Jerry Douglas has won more GayVN trophies than anyone else in the gay adult industry. This year, he won his fifth Best Screenplay trophy for Studio 2000's Dream Team. Douglas won his first writing trophy in 1990, for More of a Man. He followed that up with 1993's Honorable Discharge, 1995's The Diamond Stud and 1996's Flesh and Blood.

"People always say we're not to here to see a story, we're here to see fucking; but then a dear old friend, Stan Ward, said to me that sex in context is more interesting than sex in limbo," recounts Douglas. "It's a lot more fun to see someone you know fuck than someone you don't. What are they going to do and what are they going to look like? It gives the viewer a chance to know the person and what they do. Human beings are more than sex machines fucking."

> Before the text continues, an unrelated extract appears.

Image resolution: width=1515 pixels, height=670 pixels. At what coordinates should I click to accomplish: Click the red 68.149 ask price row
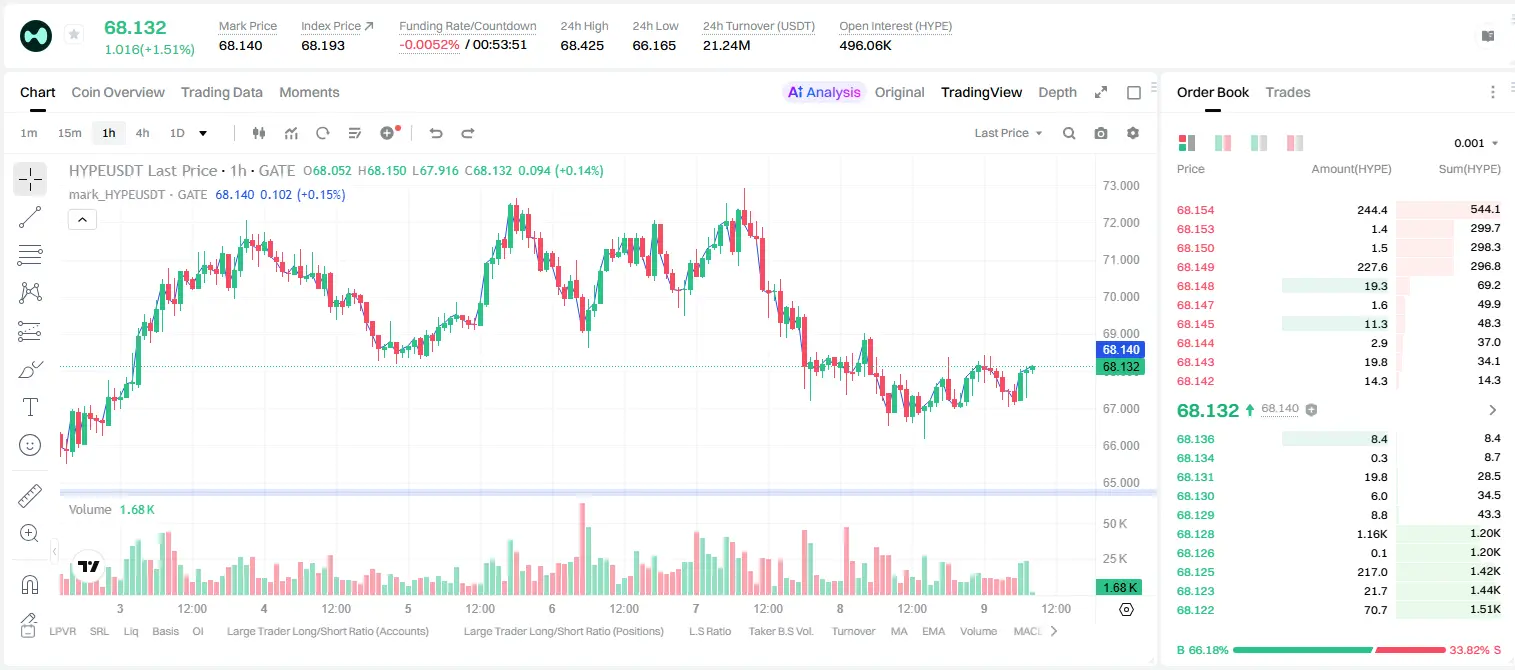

Audiences may be surprised that Douglas has only won Best Director at the GayVNs once before (for Flesh and Blood in 1996), and he joins John Travis, John Rutherford and Chi Chi LaRue in winning two Best Director trophies each. Dream Team was a personal story for him, about a basketball team coming back for a reunion after five years. Douglas lived that story.

"I came out somehow in every one of those stories," says Douglas. "I was married, I had sex in the back of a pickup truck in the middle of a cornfield, I had sex during a dancing lesson. I never had a secret room, but I had a tree house and clubhouses."

Douglas hopes his wins will spark interest in other high-budget projects he wants to do. He does one movie every year or so, for different studios, and may retire from his Manshots editor's job in November, when he turns 65.

"I was surprised. I thought Wash West's Animus would win," Douglas says frankly. "I admire it, and I also thought The Apprentice was a brilliant and remarkable film and Joe Landon is a great actor. I was prepared to be gracious and congratulate them."

Douglas's next project will be a James Bond-esque gay video called Top Secret for Men of Odyssey.